At Tevpro we really like NestJS, it is a great framework for building server side typescript. It takes much of its inspiration from Angular. One of the most loved (and occasionally hated) features of Angular is its Dependency Injection (DI) framework. The NestJS team has done a nice job of bringing this DI framework to the server side. Being server side there are some notable differences, but all things considered, it's a refreshing change.

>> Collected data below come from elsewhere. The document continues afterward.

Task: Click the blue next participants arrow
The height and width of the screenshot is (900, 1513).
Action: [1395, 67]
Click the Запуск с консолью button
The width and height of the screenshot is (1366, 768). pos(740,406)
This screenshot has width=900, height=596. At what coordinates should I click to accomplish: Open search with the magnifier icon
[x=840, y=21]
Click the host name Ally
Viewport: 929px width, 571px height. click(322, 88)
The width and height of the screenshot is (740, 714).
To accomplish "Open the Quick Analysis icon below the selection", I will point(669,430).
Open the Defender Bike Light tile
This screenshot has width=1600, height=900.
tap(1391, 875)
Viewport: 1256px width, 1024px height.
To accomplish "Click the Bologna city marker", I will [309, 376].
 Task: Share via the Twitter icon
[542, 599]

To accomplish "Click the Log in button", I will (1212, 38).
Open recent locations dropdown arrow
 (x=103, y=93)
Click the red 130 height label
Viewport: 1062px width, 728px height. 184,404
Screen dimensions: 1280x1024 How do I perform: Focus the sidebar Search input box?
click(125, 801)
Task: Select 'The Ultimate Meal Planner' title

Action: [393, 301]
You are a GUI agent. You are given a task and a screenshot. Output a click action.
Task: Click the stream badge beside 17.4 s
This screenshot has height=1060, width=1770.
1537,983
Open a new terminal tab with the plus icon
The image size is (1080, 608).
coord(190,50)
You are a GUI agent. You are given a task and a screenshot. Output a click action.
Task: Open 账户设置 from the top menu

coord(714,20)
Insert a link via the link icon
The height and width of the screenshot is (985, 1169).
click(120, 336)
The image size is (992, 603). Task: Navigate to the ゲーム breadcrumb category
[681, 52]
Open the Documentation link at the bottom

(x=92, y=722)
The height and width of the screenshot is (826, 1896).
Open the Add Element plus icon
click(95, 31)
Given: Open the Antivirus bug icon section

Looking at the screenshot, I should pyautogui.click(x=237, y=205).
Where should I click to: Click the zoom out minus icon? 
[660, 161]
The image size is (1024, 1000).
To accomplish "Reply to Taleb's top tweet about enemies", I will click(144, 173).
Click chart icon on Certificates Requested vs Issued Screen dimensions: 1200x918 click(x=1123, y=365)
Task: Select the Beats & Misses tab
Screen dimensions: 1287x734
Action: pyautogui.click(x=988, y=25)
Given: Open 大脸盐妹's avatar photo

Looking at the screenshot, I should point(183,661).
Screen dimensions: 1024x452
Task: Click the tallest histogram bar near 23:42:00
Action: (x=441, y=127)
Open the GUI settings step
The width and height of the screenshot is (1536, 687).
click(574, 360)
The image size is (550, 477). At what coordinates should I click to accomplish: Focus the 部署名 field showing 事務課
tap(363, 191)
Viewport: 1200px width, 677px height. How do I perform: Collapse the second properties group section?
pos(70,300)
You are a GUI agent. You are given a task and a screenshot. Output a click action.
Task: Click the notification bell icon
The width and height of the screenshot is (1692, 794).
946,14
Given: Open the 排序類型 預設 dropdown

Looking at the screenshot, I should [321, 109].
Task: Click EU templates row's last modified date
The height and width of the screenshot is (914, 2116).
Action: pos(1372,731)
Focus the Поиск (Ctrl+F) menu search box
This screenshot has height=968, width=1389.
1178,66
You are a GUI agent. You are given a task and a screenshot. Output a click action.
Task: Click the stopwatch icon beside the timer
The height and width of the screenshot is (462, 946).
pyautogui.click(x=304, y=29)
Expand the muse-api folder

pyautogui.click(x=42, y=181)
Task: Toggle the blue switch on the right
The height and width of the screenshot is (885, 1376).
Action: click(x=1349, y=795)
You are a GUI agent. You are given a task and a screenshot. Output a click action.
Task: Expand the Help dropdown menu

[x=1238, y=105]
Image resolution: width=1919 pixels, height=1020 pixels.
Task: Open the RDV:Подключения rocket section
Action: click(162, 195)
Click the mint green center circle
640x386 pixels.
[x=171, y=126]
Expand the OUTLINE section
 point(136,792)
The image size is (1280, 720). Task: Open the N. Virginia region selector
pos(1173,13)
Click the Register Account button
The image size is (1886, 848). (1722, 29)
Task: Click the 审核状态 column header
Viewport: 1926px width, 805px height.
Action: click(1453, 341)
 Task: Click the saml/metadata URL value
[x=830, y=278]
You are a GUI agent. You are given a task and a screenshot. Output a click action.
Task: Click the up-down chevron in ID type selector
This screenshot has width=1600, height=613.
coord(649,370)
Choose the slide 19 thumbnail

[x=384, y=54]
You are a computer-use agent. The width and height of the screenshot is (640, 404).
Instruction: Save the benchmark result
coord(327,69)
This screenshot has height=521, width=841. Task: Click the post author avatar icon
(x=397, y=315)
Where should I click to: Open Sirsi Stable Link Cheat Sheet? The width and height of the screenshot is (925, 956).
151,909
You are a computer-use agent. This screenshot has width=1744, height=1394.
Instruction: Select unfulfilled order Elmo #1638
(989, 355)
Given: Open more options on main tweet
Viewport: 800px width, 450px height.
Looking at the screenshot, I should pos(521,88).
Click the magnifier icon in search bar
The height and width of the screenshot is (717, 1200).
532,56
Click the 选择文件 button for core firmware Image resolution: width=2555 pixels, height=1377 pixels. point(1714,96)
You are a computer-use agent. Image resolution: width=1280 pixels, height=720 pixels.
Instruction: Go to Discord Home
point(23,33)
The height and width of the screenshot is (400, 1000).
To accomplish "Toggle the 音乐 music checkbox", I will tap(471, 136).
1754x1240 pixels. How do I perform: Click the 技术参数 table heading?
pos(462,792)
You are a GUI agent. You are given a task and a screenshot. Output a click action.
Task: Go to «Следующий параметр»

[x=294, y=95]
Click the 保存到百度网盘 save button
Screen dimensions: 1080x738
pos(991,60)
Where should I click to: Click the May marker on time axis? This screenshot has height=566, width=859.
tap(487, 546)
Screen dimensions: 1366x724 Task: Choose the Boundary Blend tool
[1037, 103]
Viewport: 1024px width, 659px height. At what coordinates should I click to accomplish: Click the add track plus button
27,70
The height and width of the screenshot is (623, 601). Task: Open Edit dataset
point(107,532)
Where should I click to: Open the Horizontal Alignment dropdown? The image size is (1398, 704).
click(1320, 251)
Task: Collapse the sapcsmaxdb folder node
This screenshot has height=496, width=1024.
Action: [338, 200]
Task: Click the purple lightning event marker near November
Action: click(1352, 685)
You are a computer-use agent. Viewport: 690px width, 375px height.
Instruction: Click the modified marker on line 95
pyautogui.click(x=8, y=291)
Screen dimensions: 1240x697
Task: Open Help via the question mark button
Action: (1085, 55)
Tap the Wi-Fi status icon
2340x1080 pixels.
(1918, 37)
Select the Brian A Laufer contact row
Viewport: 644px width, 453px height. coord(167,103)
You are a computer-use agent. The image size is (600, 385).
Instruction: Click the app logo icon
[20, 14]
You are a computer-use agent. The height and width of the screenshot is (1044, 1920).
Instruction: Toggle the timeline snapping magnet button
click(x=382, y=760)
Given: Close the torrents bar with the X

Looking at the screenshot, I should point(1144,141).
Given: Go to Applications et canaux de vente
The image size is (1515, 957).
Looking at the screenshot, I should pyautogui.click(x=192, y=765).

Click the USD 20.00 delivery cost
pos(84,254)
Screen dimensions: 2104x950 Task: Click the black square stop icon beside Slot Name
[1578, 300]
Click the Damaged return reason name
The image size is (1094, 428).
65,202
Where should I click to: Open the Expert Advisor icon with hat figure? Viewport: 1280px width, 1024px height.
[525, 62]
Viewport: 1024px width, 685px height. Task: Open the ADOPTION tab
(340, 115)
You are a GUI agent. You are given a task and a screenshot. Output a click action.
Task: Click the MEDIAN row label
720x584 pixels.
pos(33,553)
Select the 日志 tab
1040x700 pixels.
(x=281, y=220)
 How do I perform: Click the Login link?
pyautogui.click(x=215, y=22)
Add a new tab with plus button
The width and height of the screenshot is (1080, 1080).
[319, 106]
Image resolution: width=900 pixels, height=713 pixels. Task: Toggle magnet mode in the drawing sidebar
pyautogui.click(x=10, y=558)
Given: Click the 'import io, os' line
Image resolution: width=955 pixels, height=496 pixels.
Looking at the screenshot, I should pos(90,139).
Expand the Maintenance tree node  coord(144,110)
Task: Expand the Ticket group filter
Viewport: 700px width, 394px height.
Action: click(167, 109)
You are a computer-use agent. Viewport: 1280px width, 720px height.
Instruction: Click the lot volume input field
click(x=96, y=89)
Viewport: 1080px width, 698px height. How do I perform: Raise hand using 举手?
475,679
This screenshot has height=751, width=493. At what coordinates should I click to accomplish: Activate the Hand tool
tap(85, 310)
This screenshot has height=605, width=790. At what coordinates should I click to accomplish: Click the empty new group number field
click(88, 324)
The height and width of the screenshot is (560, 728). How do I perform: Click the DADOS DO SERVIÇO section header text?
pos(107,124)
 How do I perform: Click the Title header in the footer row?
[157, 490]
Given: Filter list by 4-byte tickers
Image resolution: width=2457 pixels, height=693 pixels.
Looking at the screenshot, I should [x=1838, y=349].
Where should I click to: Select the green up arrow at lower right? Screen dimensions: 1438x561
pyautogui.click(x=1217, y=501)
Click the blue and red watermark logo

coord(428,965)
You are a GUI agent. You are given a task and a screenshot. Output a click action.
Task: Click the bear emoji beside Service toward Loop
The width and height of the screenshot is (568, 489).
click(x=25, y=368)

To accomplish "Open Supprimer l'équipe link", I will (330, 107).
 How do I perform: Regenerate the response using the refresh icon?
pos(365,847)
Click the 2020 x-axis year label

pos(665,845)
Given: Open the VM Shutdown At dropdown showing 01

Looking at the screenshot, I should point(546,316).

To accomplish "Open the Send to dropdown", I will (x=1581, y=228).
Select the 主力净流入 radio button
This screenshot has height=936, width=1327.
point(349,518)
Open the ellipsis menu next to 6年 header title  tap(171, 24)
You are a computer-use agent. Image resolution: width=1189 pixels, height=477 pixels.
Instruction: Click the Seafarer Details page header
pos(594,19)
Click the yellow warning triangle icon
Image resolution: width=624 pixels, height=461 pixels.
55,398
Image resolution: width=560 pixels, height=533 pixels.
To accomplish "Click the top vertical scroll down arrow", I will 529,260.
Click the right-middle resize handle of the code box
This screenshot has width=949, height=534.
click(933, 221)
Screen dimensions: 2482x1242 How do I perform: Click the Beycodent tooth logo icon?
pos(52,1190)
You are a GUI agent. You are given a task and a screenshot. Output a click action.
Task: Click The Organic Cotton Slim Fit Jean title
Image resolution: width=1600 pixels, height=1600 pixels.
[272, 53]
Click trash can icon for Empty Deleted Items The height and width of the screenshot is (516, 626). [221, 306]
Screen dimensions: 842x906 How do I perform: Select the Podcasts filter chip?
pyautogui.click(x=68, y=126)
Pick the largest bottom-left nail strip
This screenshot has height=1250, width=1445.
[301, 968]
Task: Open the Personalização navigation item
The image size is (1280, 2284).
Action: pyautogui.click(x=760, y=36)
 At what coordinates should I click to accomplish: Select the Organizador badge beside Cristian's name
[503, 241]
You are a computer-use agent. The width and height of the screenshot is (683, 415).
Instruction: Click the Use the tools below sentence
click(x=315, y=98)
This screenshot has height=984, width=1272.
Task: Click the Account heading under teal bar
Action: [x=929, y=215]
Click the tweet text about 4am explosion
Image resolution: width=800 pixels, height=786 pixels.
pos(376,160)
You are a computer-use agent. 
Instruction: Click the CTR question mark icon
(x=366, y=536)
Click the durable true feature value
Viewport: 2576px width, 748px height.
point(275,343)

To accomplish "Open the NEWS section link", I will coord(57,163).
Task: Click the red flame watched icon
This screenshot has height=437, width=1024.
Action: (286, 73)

I ran into a familiar issue while building a new module, but was a bit baffled by the solution. First, frequently, I like to use index.ts files to simplify imports when multiple classes from the same folder need to be imported. Simple.

// index.ts

export * from './auth.controller';
export * from './auth.service';
export * from './constants';
export * from './jwt.strategy'
export * from './jwt-auth.guard';
export * from './local.strategy';
export * from './local-auth.guard';

Anyway, I had completed authoring my module and was about to start testing/debugging when I encountered a familiar error. The DI framework was unable to resolve on the dependencies (AuthService) in the AuthContoller.

// auth.contoller.ts

import { Controller, UseGuards, Req, Body } from '@nestjs/common';
import { AuthService, LocalAuthGuard, JwtAuthGuard } from '.';
import { Request } from 'express';
import { AuthGuard } from '@nestjs/passport';

@Controller('auth')
export class AuthController {

    constructor(
    private readonly authService: AuthService
    ) {}
    ...
}

Error

Nest can't resolve dependencies of the AuthController (?). Please make sure that the argument dependency at index [0] is available in the AuthModule context.

Potential solutions:
- If dependency is a provider, is it part of the current AuthModule?
- If dependency is exported from a separate @Module, is that module imported within AuthModule?
  @Module({
    imports: [ /* the Module containing dependency */ ]
  })

Normally this would be resolved by simply importing the module that contained AuthService or adding AuthService as a provider. However, in this particular case AuthService was part of the AuthModule and had already been added to the providers.

// auth.module.ts

import { Module } from '@nestjs/common';
import { UserModule } from '../user/user.module';
import { PassportModule } from '@nestjs/passport';
import { JwtModule } from '@nestjs/jwt';
import { jwtConstants, LocalStrategy, JwtStrategy, AuthController, AuthService } from '.';
import { LoggerModule } from '~/shared/services/log';

@Module({
    imports: [
        LoggerModule.forRoot(),
        UserModule,
        PassportModule.register({ defaultStrategy: 'local' }),
        JwtModule.register({
            secret: jwtConstants.secret,
            signOptions: { expiresIn: '60s' },
        }),
    ],
    providers: [
        AuthService,
        LocalStrategy,
        JwtStrategy,
    ],
    exports: [
        AuthService,
        PassportModule,
    ],
    controllers: [AuthController],
})
export class AuthModule {}

The solution ended up being something I've encountered before but had long forgotten. Sometimes in DI, order seems to matter. Its not always in the place you might expect. Ultimately the solution was to re-order the index.ts file to move the controller to the bottom of the list.

// index.ts

export * from './auth.service';
export * from './constants';
export * from './jwt.strategy'
export * from './jwt-auth.guard';
export * from './local.strategy';
export * from './local-auth.guard';
export * from './auth.controller'; // this went from the top to the botttom

After making this change to the order, the application started right up.